FOR DEFENDANTS-APPELLEES: EVAN MCDONALD O'ROARK (Jacob McChesney, on the brief), Connecticut Office of the Attorney General, Hartford, Connecticut.
Appeal from a judgment of the United States District Court for the District of Connecticut (Sarala V. Nagala, Judge).
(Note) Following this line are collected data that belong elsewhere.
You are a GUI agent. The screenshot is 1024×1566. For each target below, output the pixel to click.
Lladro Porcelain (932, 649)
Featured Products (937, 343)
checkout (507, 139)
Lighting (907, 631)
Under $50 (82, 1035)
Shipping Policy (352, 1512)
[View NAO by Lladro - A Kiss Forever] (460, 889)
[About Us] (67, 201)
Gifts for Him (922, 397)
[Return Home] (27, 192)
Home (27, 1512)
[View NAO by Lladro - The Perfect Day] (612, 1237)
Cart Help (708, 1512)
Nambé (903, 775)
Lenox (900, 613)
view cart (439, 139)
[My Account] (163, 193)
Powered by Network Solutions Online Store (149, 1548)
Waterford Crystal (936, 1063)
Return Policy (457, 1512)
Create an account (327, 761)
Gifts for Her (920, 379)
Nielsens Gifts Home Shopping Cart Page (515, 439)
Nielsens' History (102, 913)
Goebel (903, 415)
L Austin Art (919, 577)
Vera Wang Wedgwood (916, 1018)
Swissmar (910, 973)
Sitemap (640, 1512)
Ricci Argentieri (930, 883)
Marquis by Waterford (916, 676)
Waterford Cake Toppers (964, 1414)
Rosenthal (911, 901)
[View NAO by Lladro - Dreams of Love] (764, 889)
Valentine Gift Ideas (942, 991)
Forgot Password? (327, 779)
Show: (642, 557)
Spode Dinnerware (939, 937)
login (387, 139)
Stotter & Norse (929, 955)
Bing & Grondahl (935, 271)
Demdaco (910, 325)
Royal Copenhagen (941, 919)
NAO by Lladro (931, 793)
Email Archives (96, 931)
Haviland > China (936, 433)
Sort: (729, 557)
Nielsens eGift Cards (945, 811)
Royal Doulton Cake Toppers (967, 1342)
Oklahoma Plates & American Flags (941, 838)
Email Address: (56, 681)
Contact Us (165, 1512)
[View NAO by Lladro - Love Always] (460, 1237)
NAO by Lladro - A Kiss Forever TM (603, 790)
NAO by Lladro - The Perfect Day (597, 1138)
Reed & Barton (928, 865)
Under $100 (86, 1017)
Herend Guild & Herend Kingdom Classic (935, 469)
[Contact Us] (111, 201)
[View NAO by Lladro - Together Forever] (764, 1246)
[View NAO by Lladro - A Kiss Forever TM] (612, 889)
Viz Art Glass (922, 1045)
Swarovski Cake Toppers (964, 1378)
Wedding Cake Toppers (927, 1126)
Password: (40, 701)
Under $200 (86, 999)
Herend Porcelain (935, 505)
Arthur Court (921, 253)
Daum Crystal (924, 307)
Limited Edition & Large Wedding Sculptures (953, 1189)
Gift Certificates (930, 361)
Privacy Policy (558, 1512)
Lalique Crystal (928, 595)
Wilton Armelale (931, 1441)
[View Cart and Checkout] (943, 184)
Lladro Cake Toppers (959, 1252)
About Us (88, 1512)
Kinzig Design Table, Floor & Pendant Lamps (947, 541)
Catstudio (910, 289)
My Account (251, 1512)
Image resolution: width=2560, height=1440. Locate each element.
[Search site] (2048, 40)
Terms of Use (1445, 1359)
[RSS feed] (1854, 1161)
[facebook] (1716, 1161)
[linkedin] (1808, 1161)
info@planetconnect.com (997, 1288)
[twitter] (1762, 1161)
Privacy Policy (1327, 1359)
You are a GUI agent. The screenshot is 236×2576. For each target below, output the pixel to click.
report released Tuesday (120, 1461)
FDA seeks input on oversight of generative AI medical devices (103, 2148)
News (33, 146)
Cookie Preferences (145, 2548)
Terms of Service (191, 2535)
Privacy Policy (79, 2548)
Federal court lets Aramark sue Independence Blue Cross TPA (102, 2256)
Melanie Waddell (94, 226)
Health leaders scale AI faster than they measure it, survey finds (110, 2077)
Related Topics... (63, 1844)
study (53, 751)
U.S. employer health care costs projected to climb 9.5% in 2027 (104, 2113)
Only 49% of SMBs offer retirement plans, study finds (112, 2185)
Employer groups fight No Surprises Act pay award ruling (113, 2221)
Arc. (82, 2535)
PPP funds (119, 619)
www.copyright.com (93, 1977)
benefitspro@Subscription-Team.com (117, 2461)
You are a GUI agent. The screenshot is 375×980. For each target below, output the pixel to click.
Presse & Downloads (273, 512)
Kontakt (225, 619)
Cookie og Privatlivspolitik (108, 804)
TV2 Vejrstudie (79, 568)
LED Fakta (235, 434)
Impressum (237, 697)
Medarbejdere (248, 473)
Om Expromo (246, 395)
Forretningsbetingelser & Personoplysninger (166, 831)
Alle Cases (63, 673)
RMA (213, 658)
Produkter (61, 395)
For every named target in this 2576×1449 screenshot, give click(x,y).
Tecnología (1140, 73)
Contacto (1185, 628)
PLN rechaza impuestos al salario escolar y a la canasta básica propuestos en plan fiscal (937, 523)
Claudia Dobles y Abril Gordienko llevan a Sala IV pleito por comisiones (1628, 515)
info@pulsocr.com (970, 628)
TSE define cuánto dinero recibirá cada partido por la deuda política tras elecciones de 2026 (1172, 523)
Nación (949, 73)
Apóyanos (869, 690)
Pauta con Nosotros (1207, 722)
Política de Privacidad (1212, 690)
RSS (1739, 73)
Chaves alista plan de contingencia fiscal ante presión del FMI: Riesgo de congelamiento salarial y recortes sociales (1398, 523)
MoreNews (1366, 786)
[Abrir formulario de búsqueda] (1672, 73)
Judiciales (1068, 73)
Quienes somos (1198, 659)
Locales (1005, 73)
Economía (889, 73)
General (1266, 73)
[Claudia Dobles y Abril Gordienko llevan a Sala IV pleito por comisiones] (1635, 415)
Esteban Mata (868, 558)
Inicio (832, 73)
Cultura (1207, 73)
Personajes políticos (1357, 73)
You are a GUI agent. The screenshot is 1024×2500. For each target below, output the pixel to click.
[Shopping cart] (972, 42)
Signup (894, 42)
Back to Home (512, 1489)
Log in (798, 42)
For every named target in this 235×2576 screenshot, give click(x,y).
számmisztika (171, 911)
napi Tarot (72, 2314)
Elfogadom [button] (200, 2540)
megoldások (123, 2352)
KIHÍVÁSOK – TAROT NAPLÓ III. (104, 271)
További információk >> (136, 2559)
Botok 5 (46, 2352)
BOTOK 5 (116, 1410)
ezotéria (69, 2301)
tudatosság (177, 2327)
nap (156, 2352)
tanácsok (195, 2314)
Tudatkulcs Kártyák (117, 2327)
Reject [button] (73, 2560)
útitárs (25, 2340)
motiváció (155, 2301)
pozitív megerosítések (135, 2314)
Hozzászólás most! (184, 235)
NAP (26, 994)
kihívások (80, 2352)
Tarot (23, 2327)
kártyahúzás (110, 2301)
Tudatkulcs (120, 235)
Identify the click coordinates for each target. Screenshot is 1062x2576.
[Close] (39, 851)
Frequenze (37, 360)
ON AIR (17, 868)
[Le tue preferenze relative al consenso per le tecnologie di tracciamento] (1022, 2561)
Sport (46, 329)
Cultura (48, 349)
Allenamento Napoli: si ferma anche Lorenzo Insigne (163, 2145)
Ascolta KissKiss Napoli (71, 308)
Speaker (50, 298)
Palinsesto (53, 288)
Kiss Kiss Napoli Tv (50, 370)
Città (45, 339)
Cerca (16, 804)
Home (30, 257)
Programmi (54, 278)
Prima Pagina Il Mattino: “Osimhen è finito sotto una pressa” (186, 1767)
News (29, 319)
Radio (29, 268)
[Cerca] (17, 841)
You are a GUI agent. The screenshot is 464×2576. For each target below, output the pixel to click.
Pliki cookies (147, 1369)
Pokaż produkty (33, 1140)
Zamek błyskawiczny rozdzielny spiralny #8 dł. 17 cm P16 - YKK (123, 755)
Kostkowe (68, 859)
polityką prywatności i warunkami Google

UPON DUE CONSIDERATION, IT IS HEREBY ORDERED, ADJUDGED, AND
DECREED that the judgment of the district court, entered on September 14, 2023, is
AFFIRMED.
Plaintiff-Appellant Ian Wright, a former inmate at the Corrigan-Radgowski Correctional Center ("Corrigan"), appeals from the decision of the district court granting summary judgment in favor of the Defendants-Appellees. Wright brought this suit pursuant to 42 U.S.C. § 1983, alleging that while he was confined at Corrigan, Dr. Ingrid Feder, Janine Brennan, and several additional named Defendants-Appellees (collectively, "Defendants") were deliberately indifferent to his medical needs in violation of the Eighth Amendment. As relevant to this appeal, Wright's operative complaint asserts that Dr. Feder and Brennan refused to order diagnostic testing, such as an MRI, to evaluate the chronic abdominal pain that he experienced at Corrigan. The district court granted summary judgment for Defendants, determining that, for all but one grievance, Wright had failed to exhaust his administrative remedies prior to bringing suit, as required under the Prison
3
Litigation Reform Act ("PLRA"), 42 U.S.C. § 1997e(a).1See generally Wright v. Cooke, No. 3:20-cv-1284 (SVN), 2023 WL 5891082 (D. Conn. Sept. 11, 2023). On appeal, Wright argues that, in doing so, the district court erred because he, in fact, exhausted all available remedies, or in the alternative, established a genuine issue of material fact as to whether he was excused from exhausting such remedies because Defendants' administrative procedures were unavailable to him. Wright submitted sworn testimony that he had exhausted all available remedies, and provided a copy of the relevant appeal form. This evidence may be sufficient to create a genuine issue of material fact as to exhaustion, particularly because defendants have the burden to establish that Wright failed to exhaust his available remedies. See Garcia v. Heath, 74 F.4th 44, 49 (2d Cir. 2023); Johnston v. Maha, 460 F. App'x 11, 15 (2d Cir. 2012) (summary order) ("The defendants have the burden of showing that there is no genuine issue of material fact as to exhaustion that would preclude summary judgment."). However, we need not address that issue because we conclude that, even assuming arguendo that Wright properly exhausted his administrative remedies, summary judgment in Defendants' favor was warranted on the merits. See Nat'l R.R. Passenger Corp. v. McDonald, 779 F.3d 97, 100 (2d Cir. 2015) ("We may affirm on any ground with support in the record."); see also Richardson v. Goord, 347 F.3d 431, 434 (2d Cir. 2003) (per curiam) (holding that "exhaustion [under the PLRA] is not jurisdictional"). We assume the parties' familiarity with the underlying facts, the procedural history of the case, and the issues on appeal, which we reference only as necessary to explain our decision to affirm.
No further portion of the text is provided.